Glutathione-independent isomerization of maleylpyruvate by Bacillus megaterium and other gram-positive bacteria.

Maleylpyruvate, the ring fission product of gentisic acid, was found to be isomerized to fumarylpyruvate without a requirement for glutathione by an enzyme activity found in cell extracts of m-hydroxybenzoate-grown Bacillus megaterium 410. The isomerization reaction was detected as a shift in the absorbance maximum from 330 nm, the maximum for maleylpyruvate, to 345 nm, the maximum for fumarylpyruvate, when assayed at pH 8.0. Ammonium sulfate precipitation and dialysis of B. megaterium cell extracts resolved the isomerase activity from low-molecular-weight compounds such as glutathione but did not eliminate the isomerase activity.
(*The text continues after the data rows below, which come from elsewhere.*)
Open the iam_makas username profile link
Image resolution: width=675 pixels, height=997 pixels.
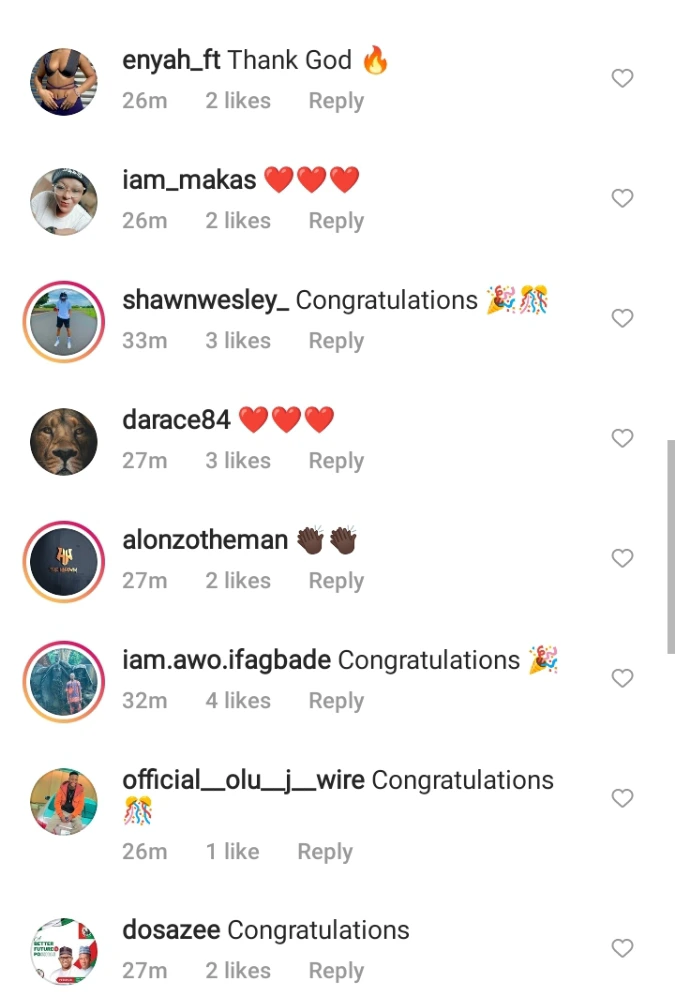(x=189, y=180)
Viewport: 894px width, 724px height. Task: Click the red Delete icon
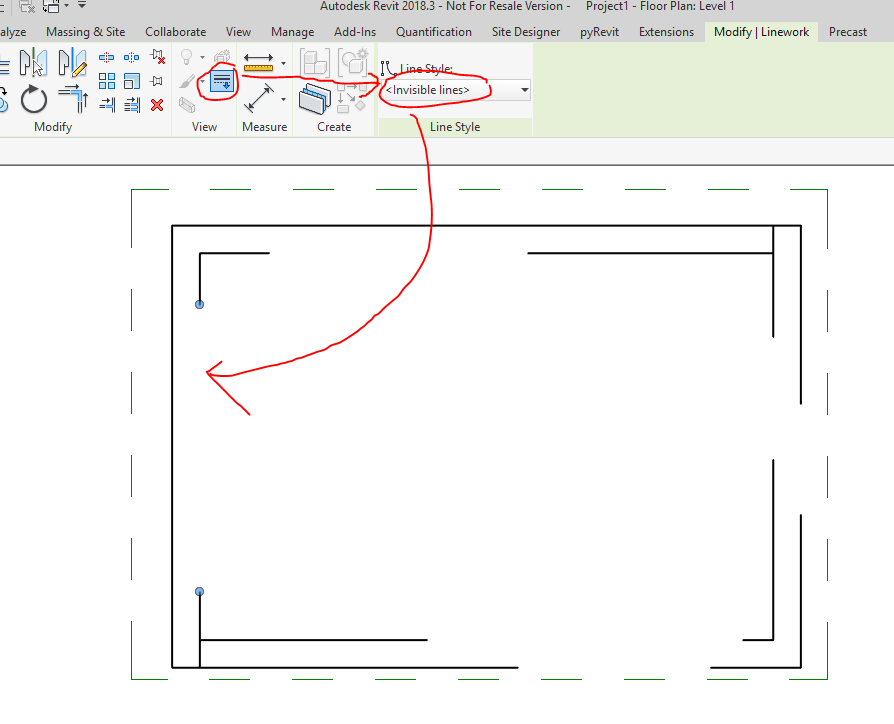pyautogui.click(x=157, y=105)
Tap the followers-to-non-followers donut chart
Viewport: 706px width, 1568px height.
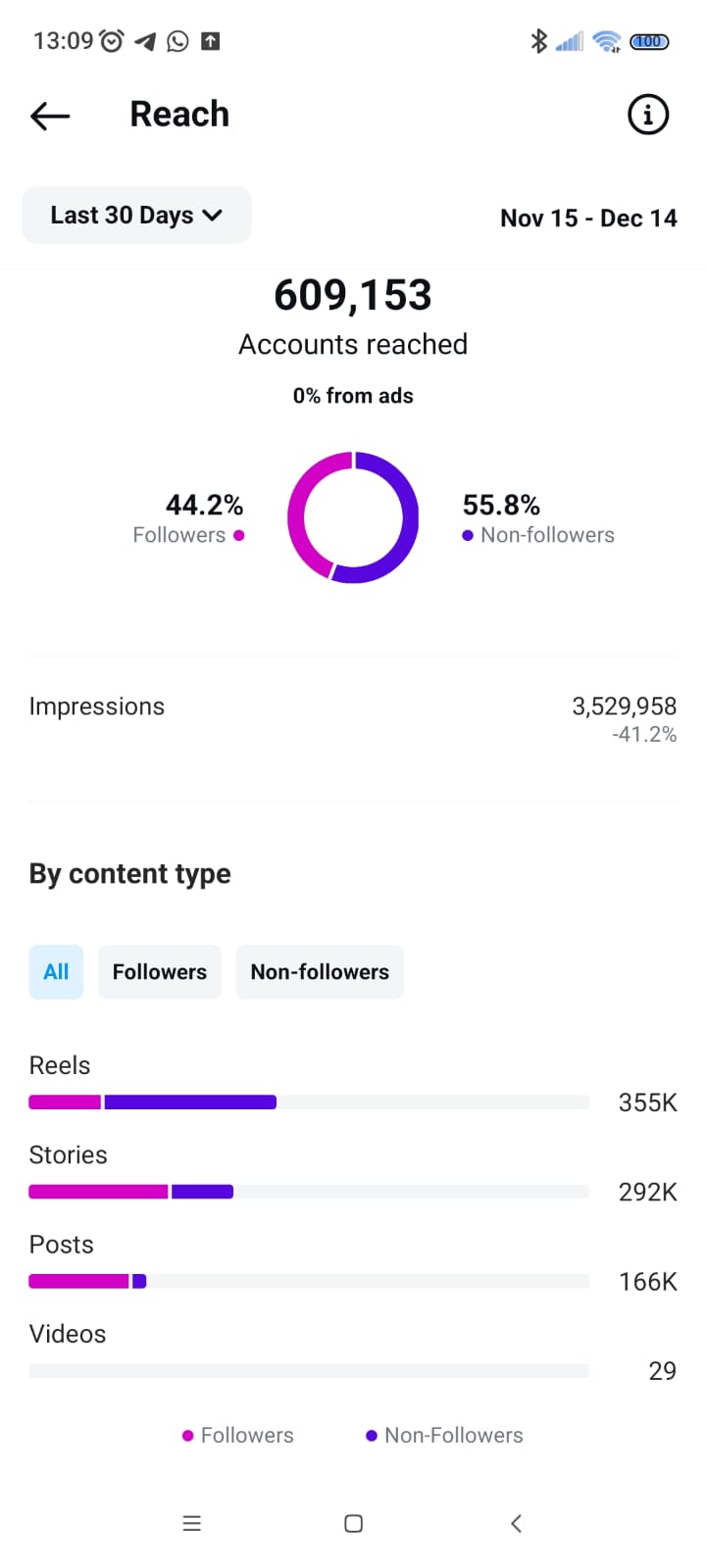click(x=353, y=517)
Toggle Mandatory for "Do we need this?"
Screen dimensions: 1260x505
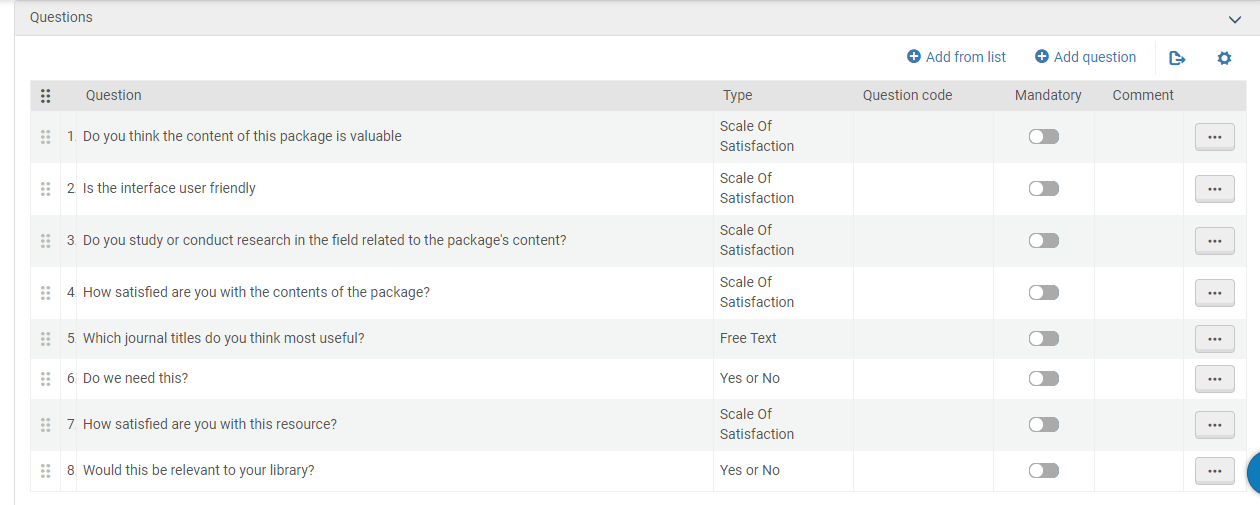click(x=1043, y=379)
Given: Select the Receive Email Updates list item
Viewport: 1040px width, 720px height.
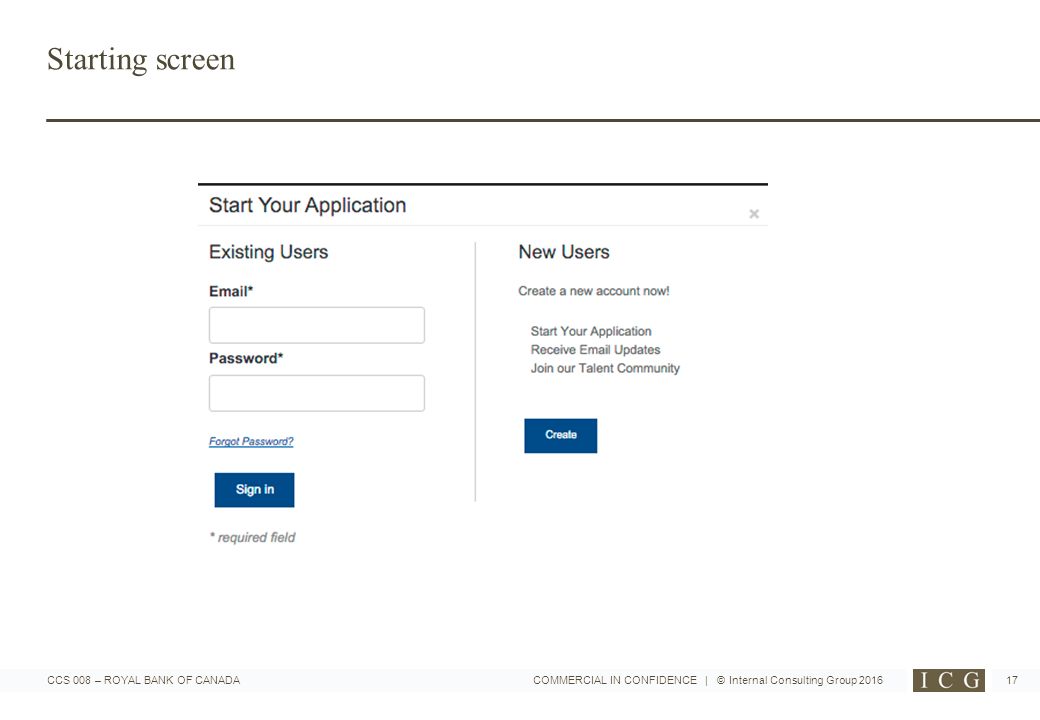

Iodoacetate and p-chloromercuribenzoate were potent inhibitors of the isomerase from B. megaterium. However, N-ethylmaleimide and iodoacetamide did not significantly inhibit this activity. In addition, fumaric acid was demonstrated as a product of gentisate oxidation by dialyzed cell extracts of B. megaterium. Glutathione-independent maleylpyruvate isomerases with properties similar to the isomerase found in B. megaterium were also found in other genera of gram-positive organisms. Eleven different organisms representing the genera Bacillus, Arthrobacter, Corynebacterium, Nocardia, and Rhodococcus were all found to possess this novel type of glutathione-independent maleylpyruvate isomerase.